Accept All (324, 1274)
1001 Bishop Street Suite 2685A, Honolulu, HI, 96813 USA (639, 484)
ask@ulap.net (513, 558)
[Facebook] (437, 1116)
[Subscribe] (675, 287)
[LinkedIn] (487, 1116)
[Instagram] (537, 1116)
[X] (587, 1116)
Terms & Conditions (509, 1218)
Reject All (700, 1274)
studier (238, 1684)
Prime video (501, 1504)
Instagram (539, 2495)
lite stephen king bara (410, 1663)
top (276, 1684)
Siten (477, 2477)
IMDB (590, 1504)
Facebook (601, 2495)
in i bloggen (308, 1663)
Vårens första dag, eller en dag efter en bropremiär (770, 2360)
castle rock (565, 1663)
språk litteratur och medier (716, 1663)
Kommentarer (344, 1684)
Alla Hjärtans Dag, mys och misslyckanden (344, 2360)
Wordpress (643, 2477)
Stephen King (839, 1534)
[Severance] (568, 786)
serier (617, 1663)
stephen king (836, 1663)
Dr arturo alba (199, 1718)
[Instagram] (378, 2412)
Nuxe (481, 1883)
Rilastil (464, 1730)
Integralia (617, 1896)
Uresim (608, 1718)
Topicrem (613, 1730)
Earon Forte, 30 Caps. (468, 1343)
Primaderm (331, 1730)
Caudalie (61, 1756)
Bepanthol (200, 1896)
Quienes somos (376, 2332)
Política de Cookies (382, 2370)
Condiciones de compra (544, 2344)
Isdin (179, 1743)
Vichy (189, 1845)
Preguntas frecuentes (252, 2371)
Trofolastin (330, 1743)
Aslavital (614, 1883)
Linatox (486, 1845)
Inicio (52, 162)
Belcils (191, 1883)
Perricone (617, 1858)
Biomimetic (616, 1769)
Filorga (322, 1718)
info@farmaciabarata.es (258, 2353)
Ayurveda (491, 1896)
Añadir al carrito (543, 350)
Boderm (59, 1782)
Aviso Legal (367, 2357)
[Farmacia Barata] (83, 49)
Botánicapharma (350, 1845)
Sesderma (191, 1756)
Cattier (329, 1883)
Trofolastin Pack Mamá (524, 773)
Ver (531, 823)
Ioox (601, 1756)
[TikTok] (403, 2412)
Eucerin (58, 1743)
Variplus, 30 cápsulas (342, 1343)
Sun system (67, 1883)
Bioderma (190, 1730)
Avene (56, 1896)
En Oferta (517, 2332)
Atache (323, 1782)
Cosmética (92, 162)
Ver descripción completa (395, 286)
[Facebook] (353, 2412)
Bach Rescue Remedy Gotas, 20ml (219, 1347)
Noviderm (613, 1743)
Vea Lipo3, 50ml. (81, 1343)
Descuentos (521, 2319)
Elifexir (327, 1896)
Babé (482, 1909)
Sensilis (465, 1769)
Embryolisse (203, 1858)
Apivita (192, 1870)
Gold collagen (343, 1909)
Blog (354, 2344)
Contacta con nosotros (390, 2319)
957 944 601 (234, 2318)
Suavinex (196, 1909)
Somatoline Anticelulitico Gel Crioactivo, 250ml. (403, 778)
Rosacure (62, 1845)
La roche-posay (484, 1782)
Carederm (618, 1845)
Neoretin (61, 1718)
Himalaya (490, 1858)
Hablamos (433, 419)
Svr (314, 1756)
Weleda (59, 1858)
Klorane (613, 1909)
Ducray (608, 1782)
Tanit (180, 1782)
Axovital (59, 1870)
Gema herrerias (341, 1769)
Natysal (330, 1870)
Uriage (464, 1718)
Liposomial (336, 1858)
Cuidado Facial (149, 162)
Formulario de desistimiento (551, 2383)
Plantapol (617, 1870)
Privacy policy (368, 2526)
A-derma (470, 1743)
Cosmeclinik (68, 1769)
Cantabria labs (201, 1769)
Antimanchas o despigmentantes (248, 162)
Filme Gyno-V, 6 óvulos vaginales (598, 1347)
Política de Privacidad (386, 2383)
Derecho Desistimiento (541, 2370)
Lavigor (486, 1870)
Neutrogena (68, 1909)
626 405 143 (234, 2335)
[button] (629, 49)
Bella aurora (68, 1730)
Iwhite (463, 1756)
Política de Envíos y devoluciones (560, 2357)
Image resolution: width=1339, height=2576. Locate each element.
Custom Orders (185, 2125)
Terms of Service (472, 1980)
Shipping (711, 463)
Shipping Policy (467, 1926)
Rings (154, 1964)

• • • • •

What is required:
Taking the line with "Svr (314, 1756)" as the first and the line with "Privacy policy (368, 2526)" as the last, retype that stretch of the data above exactly, with no other lines.

Answer to the exercise:
Svr (314, 1756)
Weleda (59, 1858)
Klorane (613, 1909)
Ducray (608, 1782)
Tanit (180, 1782)
Axovital (59, 1870)
Gema herrerias (341, 1769)
Natysal (330, 1870)
Uriage (464, 1718)
Liposomial (336, 1858)
Cuidado Facial (149, 162)
Formulario de desistimiento (551, 2383)
Plantapol (617, 1870)
Privacy policy (368, 2526)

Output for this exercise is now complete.